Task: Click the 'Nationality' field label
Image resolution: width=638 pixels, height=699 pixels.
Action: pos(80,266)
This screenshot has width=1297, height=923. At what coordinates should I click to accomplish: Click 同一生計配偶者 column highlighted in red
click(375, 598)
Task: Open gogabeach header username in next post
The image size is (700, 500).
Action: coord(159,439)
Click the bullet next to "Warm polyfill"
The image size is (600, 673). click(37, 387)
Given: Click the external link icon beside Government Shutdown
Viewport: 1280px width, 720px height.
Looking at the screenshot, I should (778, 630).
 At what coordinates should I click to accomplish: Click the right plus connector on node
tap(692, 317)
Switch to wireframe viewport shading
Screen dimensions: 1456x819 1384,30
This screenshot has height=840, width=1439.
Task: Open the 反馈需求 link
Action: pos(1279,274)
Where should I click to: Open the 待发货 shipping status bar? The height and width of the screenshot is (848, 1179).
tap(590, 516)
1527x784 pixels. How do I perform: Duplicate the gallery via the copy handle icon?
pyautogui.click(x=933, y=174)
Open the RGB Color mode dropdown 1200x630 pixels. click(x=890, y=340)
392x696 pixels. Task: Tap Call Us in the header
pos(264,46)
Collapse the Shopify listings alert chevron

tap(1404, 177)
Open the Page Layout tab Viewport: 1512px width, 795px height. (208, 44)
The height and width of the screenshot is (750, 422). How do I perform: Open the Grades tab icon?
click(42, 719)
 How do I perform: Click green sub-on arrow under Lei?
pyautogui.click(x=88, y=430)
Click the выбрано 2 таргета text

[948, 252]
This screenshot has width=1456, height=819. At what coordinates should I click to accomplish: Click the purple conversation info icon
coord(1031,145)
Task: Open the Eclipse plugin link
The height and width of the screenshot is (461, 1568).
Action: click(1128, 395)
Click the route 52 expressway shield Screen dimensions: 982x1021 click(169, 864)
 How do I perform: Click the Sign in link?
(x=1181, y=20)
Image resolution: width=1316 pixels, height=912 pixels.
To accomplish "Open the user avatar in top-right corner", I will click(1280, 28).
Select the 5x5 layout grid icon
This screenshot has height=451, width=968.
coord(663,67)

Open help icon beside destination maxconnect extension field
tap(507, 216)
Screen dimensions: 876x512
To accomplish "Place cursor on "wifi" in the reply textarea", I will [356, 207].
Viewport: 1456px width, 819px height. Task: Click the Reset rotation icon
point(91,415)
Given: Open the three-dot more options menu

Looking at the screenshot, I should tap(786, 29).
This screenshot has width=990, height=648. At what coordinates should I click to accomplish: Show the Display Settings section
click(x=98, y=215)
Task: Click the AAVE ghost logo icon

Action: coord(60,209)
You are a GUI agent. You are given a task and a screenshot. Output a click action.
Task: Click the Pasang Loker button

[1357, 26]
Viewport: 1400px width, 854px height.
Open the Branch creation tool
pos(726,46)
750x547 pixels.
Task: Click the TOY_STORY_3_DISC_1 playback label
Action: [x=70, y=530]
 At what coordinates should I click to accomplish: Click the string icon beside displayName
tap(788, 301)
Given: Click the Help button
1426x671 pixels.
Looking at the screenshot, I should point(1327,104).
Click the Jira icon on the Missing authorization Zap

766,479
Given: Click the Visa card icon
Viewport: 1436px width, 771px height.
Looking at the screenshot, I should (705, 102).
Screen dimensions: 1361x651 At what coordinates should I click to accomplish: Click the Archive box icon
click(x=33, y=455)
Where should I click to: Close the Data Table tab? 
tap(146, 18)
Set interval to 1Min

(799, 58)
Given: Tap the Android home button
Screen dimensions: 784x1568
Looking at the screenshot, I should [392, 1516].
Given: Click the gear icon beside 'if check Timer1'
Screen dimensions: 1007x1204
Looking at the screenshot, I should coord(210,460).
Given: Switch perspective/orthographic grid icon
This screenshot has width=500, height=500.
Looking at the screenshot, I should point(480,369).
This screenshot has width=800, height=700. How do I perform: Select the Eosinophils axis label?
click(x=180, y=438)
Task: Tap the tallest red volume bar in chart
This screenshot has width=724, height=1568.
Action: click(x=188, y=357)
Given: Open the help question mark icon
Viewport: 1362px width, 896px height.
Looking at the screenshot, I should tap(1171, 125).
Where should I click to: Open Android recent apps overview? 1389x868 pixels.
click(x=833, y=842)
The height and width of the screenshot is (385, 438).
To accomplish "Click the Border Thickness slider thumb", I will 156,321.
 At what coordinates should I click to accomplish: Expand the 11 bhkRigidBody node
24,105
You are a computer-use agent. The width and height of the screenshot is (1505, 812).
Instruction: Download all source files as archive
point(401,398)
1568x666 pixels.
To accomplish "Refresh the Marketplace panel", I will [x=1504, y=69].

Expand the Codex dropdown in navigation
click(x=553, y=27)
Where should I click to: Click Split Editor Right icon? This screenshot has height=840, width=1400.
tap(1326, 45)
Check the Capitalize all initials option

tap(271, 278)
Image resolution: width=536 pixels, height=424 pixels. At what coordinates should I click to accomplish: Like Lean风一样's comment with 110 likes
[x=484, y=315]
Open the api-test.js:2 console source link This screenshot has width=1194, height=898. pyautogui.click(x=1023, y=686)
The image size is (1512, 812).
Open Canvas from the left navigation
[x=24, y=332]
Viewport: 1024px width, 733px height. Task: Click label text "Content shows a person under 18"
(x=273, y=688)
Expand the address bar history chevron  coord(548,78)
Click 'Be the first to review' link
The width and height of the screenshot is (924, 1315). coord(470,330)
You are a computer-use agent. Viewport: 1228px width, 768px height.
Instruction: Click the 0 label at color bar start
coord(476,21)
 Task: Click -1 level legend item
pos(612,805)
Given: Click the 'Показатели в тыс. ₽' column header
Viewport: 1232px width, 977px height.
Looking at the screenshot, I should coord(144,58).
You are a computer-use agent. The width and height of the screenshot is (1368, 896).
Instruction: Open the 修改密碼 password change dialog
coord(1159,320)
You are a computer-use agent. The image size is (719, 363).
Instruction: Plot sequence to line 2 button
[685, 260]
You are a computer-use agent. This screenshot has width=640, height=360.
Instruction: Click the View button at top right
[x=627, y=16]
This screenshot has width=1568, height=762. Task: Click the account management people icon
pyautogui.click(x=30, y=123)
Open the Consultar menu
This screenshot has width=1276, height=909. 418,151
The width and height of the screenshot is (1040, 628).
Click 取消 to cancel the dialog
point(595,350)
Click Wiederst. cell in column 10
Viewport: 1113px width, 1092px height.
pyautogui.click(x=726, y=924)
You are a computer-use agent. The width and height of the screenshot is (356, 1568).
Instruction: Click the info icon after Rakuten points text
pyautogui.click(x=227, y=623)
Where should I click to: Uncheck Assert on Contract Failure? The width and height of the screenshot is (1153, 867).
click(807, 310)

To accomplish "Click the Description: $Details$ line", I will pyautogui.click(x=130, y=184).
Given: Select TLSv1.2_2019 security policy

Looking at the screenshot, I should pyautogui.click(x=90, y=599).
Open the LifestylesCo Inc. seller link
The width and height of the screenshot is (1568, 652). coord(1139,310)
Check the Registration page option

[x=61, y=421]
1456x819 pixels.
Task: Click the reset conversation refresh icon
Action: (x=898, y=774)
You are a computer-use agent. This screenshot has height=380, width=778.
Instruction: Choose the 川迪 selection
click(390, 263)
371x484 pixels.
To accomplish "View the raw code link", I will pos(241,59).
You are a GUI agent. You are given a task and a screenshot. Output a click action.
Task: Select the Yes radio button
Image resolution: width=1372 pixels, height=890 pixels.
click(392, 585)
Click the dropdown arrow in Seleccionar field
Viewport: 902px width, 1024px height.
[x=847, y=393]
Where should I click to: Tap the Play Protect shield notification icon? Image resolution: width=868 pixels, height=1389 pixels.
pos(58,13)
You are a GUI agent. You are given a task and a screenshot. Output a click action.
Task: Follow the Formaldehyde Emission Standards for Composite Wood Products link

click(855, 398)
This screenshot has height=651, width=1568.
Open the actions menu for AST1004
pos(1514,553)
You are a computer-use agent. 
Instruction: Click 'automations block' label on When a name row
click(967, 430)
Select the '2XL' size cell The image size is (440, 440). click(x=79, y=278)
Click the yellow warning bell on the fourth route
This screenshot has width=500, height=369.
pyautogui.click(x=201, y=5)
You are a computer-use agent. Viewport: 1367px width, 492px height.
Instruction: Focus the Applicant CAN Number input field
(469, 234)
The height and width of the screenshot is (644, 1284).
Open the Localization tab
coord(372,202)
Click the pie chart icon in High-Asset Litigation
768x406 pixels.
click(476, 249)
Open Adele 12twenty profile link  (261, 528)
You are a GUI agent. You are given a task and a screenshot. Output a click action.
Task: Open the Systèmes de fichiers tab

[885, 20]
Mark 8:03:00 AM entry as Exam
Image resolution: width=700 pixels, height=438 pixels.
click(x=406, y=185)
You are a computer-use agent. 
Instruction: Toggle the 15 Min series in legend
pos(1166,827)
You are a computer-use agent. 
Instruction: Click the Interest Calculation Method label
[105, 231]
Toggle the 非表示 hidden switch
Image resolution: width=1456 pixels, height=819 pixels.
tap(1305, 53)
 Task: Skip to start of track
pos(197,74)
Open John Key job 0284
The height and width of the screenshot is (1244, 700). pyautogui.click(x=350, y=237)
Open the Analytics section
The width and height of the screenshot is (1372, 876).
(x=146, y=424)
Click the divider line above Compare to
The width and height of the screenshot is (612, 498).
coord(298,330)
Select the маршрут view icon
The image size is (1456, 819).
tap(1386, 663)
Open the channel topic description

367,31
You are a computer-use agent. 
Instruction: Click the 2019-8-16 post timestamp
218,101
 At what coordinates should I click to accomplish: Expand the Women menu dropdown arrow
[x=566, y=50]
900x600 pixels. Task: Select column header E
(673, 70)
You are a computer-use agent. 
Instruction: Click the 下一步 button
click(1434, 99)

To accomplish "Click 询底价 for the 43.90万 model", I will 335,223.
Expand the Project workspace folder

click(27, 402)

*****

Exercise objective:
Copy out the lines of the items above that begin with the line containing "371x484 pixels." and end with the line containing "coord(372,202)", inclusive, leaving every line unchanged.

Full answer:
371x484 pixels.
To accomplish "View the raw code link", I will pos(241,59).
You are a GUI agent. You are given a task and a screenshot. Output a click action.
Task: Select the Yes radio button
Image resolution: width=1372 pixels, height=890 pixels.
click(392, 585)
Click the dropdown arrow in Seleccionar field
Viewport: 902px width, 1024px height.
[x=847, y=393]
Where should I click to: Tap the Play Protect shield notification icon? Image resolution: width=868 pixels, height=1389 pixels.
pos(58,13)
You are a GUI agent. You are given a task and a screenshot. Output a click action.
Task: Follow the Formaldehyde Emission Standards for Composite Wood Products link

click(855, 398)
This screenshot has height=651, width=1568.
Open the actions menu for AST1004
pos(1514,553)
You are a computer-use agent. 
Instruction: Click 'automations block' label on When a name row
click(967, 430)
Select the '2XL' size cell The image size is (440, 440). click(x=79, y=278)
Click the yellow warning bell on the fourth route
This screenshot has width=500, height=369.
pyautogui.click(x=201, y=5)
You are a computer-use agent. Viewport: 1367px width, 492px height.
Instruction: Focus the Applicant CAN Number input field
(469, 234)
The height and width of the screenshot is (644, 1284).
Open the Localization tab
coord(372,202)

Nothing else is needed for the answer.